Article -

*****

# Learning to climb trees



## Pcoz88 (Mar 12, 2006)

Is there a good book or video or classes in Ohio to learn how to climb trees? Any and all info would be appericated.Thanks.Pete


----------



## PUclimber (Mar 12, 2006)

Welcome Pete. Where are you located in Ohio. I am not far from the Ohio border and if it's close to me I would be more than willing to teach you the basics. I am only a noob myself but have been climbing since August. I have an extra saddle and ropes. One book that everyone is going to suggest is the The Climbers Companion. I don't personally own it but have read it. Even though i am a noob i know enough to teach you the basics and safety gear and safe climbing practices. No offense to you older guys with more experience here but unlike SOME of them i have not had time to get into any bad habits just yet.


----------



## Pcoz88 (Mar 12, 2006)

Iam about 3 hours from the border:jawdrop: .I live about 40 minutes south from America's roller coast Cedar Point.Thanks for the offer.


----------



## rich_h (Mar 12, 2006)

Hey there pcoz, welcome to the forum.

If you are interested in classes for tree climbing in Ohio I would recommend the following sites:

Ohio Chapter ISA http://www.ohiochapterisa.org/
Here you can see the current seminar schedules and upcoming events

ACRT http://www.acrtinc.com/
This company offers classes for many aspects of our field.

Another option: We have a large group of climbers in the Cleveland area that I am sure would gladly help you get some training. Many of these climbers meet and climb on the weekends and share ideas and new techniques. 

Send me an pm or email if you are interested.

[email protected]


----------



## rich_h (Mar 12, 2006)

oops, I see you aren't all that close to cleveland. 

I know the ISA is planning on having some basic and advanced climbing classes in Toledo later this year. I will post the info as it becomes available.


----------



## Pcoz88 (Mar 12, 2006)

Thanks Rich_h for the info.Let me know when tem classes are later this year.


----------

*****

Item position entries
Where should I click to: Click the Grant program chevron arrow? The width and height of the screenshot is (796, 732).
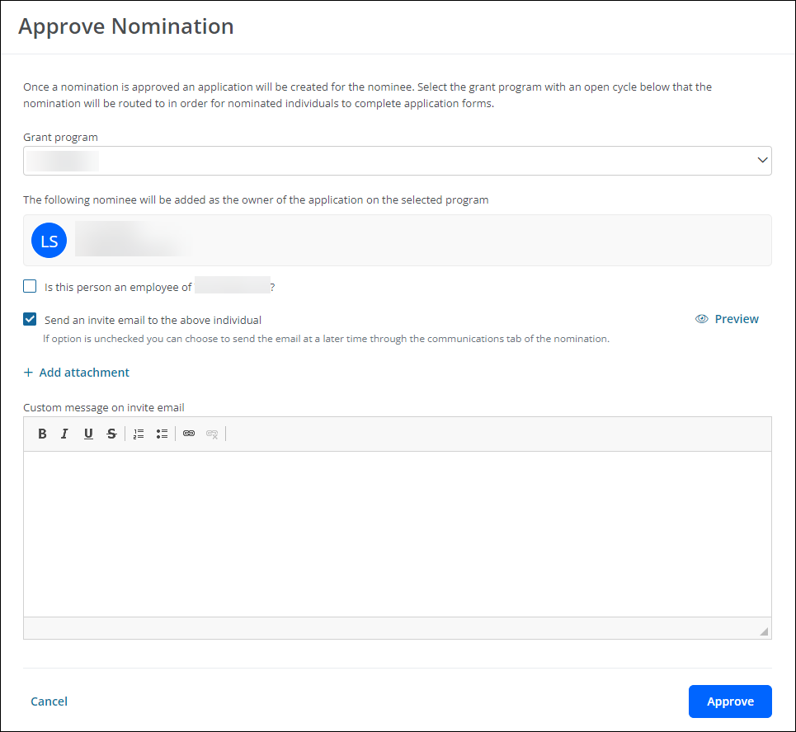762,160
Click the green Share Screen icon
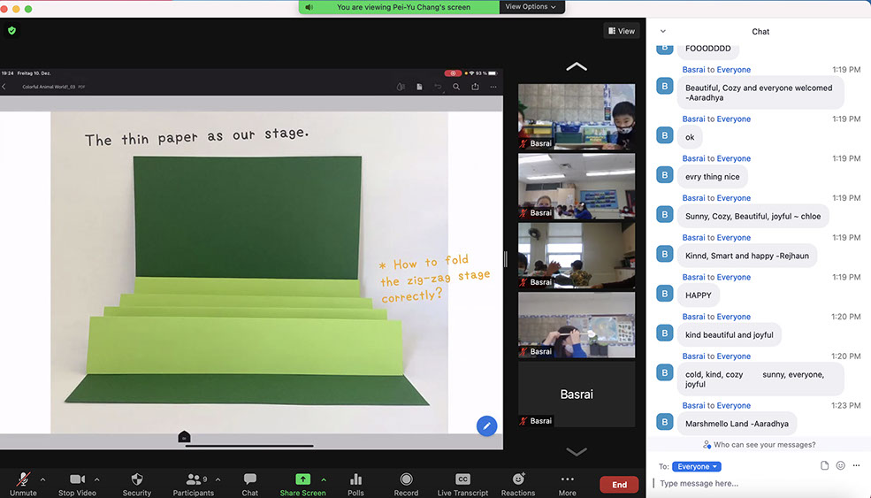 click(x=302, y=479)
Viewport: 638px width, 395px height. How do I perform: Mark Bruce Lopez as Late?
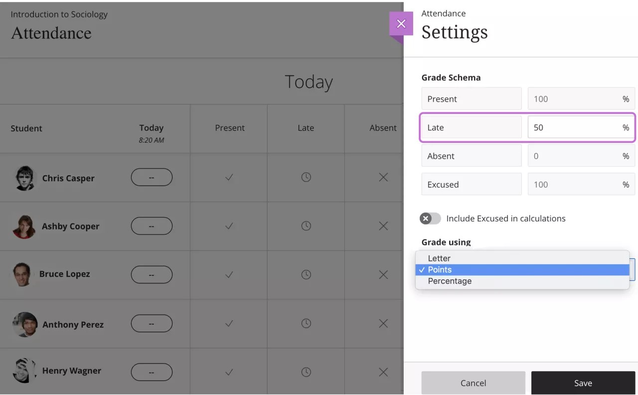306,274
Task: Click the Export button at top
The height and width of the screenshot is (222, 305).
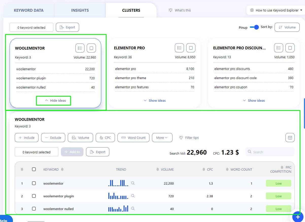Action: pyautogui.click(x=67, y=27)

*****

Return, word for word, the stretch of the tree-climbing thread that opens with "Ohio Chapter ISA" and closes with "and new techniques.".

Ohio Chapter ISA http://www.ohiochapterisa.org/
Here you can see the current seminar schedules and upcoming events

ACRT http://www.acrtinc.com/
This company offers classes for many aspects of our field.

Another option: We have a large group of climbers in the Cleveland area that I am sure would gladly help you get some training. Many of these climbers meet and climb on the weekends and share ideas and new techniques.